→ **Data in this exercise**
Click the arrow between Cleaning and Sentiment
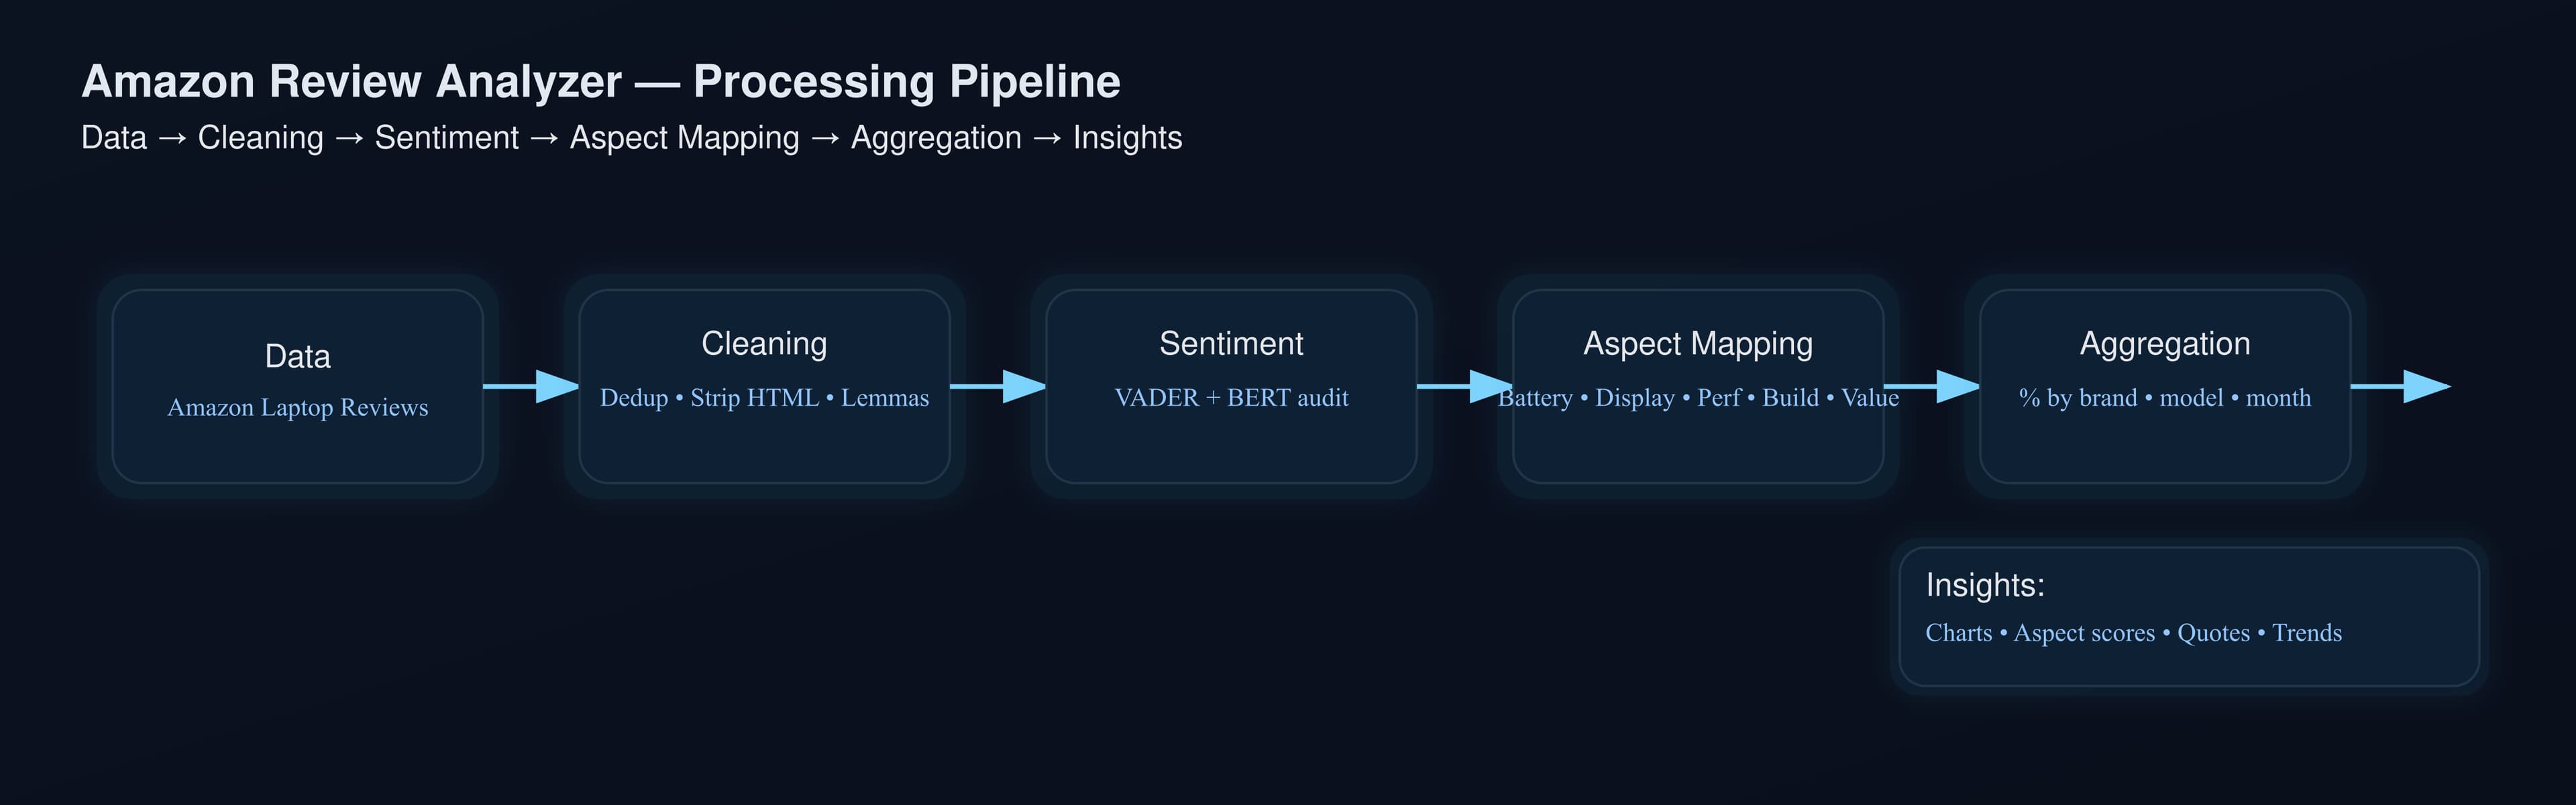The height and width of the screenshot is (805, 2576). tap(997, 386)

---

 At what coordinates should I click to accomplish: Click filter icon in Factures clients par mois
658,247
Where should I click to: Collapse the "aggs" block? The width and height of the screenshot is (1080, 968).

→ **Brief**
Could you reproduce exactly the lines of the entries above, from the one with "At what coordinates" through the one with "Where should I", and nothing else?

→ **Written solution**
 At what coordinates should I click to accomplish: Click filter icon in Factures clients par mois
658,247
Where should I click to: Collapse the "aggs" block? The width and height of the screenshot is (1080, 968).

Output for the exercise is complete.